#### Problem to work on:
Quote the items below word for word, starting with the line that contains "The height and" and continuing through the line that contains "click(x=1439, y=117)". Leave the pictures out of your answer.

#### Recorded information:
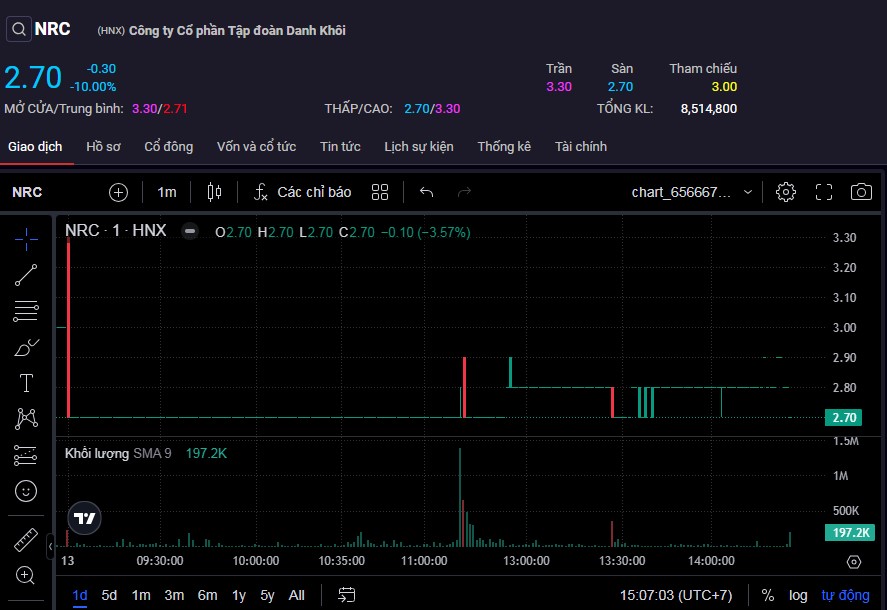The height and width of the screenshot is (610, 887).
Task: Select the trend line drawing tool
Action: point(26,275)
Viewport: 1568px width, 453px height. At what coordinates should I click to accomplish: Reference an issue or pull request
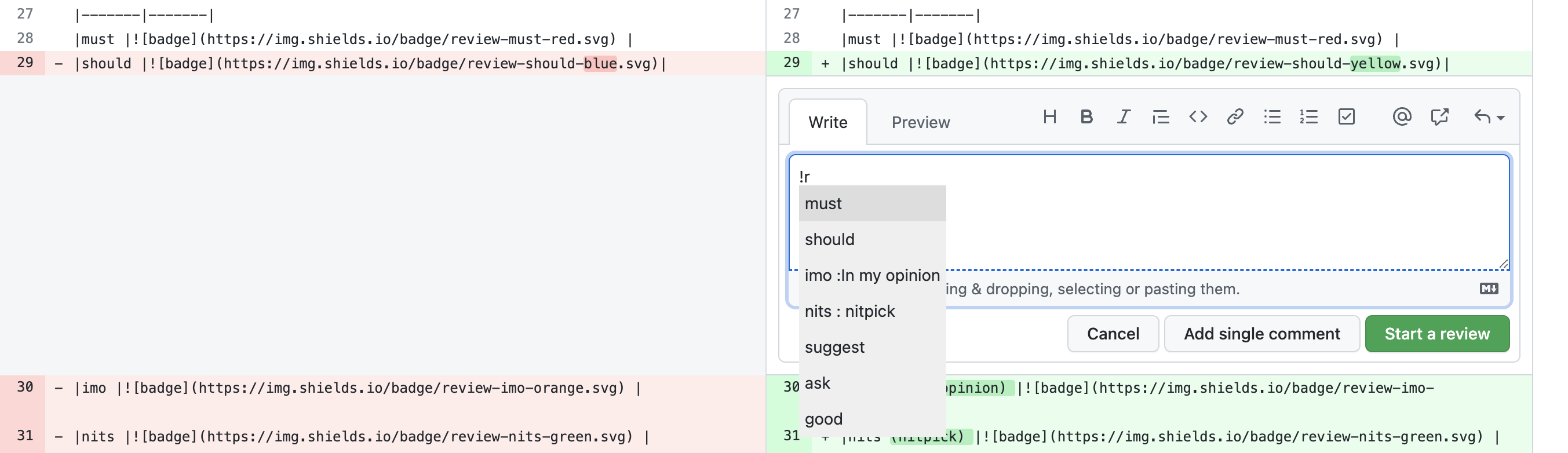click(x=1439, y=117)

==

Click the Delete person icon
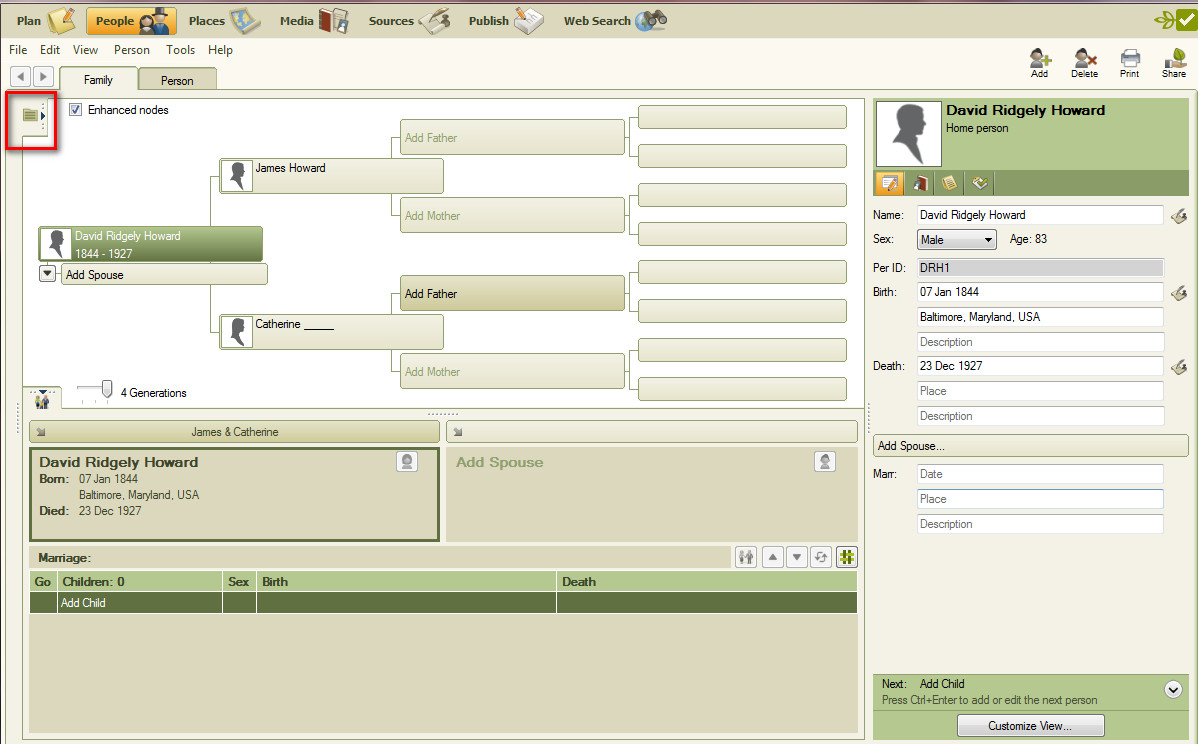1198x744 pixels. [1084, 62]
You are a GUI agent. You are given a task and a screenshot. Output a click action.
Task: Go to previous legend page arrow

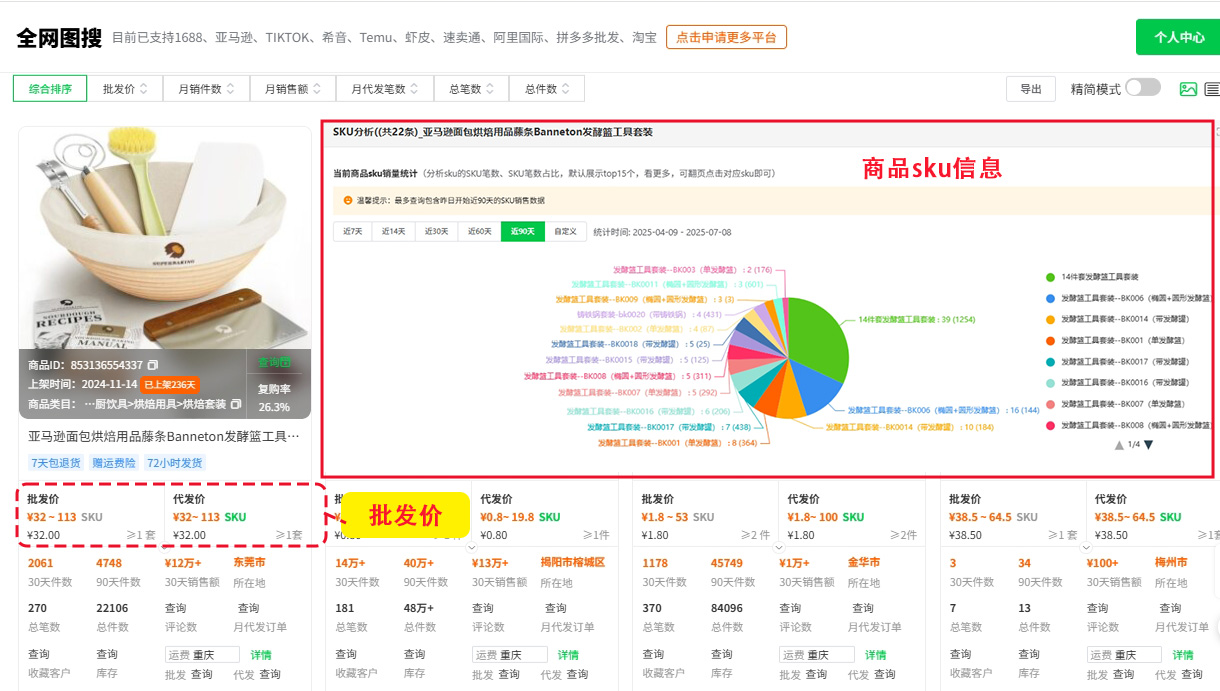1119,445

==

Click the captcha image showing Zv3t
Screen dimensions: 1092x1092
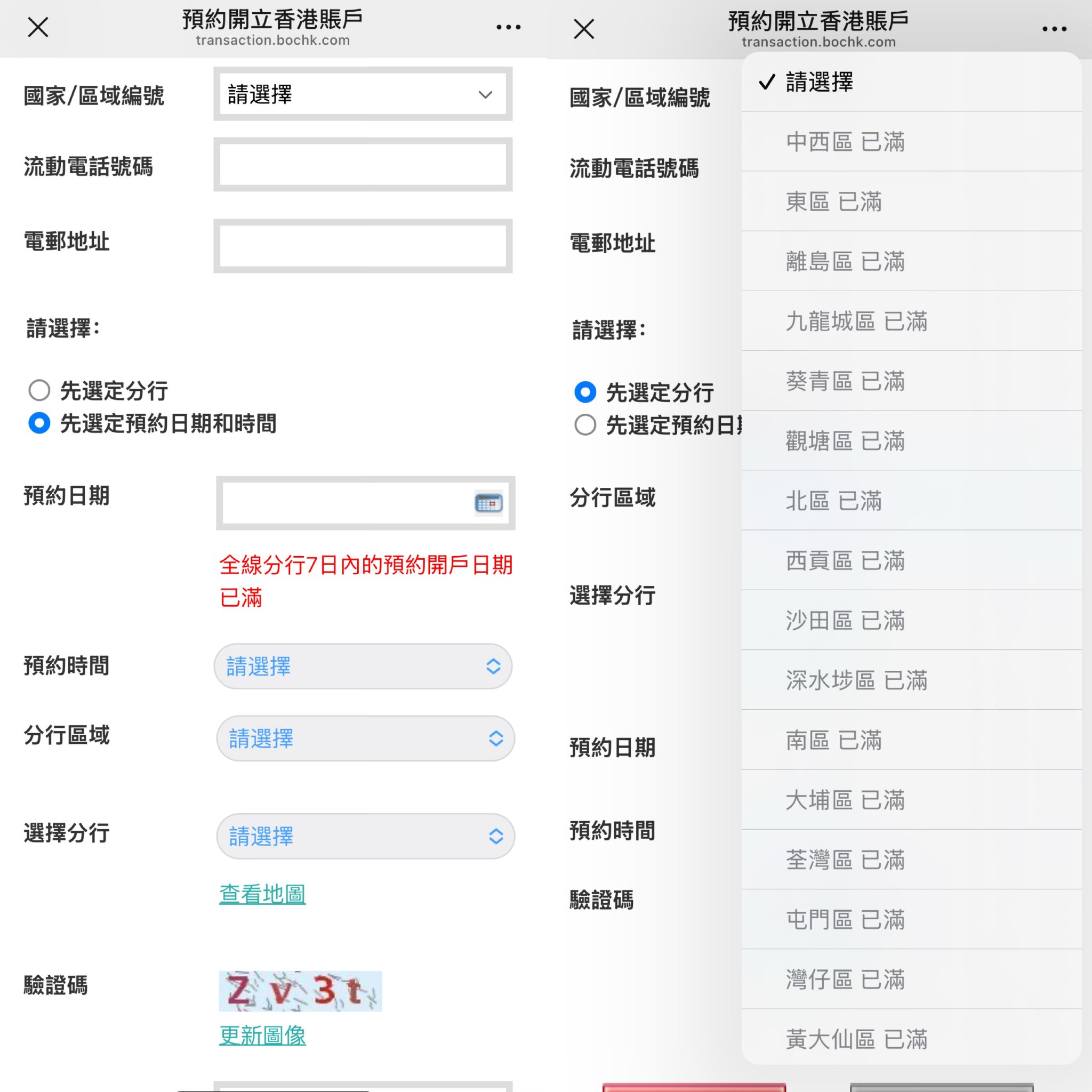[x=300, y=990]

#### Solution:
The height and width of the screenshot is (610, 887).
Task: Select the trend line drawing tool
Action: point(26,275)
Viewport: 1568px width, 453px height. At what coordinates should I click to accomplish: Reference an issue or pull request
click(x=1439, y=117)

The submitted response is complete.